Copy the data below verbatim, from the line containing "The height and width of the screenshot is (1020, 1917)." through the line containing "center [1497, 111].", including both of those lines.

▶ PROVIDED RECORDS
════════════════
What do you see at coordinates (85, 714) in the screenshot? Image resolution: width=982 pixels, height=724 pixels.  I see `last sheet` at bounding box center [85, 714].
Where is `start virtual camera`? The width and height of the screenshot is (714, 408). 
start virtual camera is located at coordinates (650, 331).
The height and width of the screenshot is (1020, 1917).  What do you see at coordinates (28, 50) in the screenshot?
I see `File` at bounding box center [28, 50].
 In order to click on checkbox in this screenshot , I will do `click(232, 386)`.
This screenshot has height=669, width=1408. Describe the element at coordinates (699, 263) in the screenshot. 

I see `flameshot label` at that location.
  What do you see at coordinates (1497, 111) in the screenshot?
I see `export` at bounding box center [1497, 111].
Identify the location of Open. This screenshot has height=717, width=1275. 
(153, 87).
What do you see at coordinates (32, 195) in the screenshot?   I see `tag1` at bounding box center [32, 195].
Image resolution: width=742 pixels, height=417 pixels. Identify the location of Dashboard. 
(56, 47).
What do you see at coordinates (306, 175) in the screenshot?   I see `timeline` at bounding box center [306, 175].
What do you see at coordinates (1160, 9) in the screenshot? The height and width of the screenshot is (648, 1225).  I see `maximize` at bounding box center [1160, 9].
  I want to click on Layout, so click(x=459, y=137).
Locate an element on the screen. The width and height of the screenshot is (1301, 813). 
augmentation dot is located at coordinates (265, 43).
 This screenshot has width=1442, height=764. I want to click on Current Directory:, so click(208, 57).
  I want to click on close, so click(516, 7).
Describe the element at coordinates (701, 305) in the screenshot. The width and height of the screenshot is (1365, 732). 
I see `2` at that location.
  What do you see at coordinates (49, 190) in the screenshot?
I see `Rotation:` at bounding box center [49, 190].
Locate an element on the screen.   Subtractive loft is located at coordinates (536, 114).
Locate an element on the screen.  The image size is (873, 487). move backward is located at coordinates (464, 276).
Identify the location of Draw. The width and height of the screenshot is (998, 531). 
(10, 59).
════════════════
▶ TASK ANSWER
The height and width of the screenshot is (1020, 1917).  What do you see at coordinates (28, 50) in the screenshot?
I see `File` at bounding box center [28, 50].
 In order to click on checkbox in this screenshot , I will do `click(232, 386)`.
This screenshot has height=669, width=1408. Describe the element at coordinates (699, 263) in the screenshot. 

I see `flameshot label` at that location.
  What do you see at coordinates (1497, 111) in the screenshot?
I see `export` at bounding box center [1497, 111].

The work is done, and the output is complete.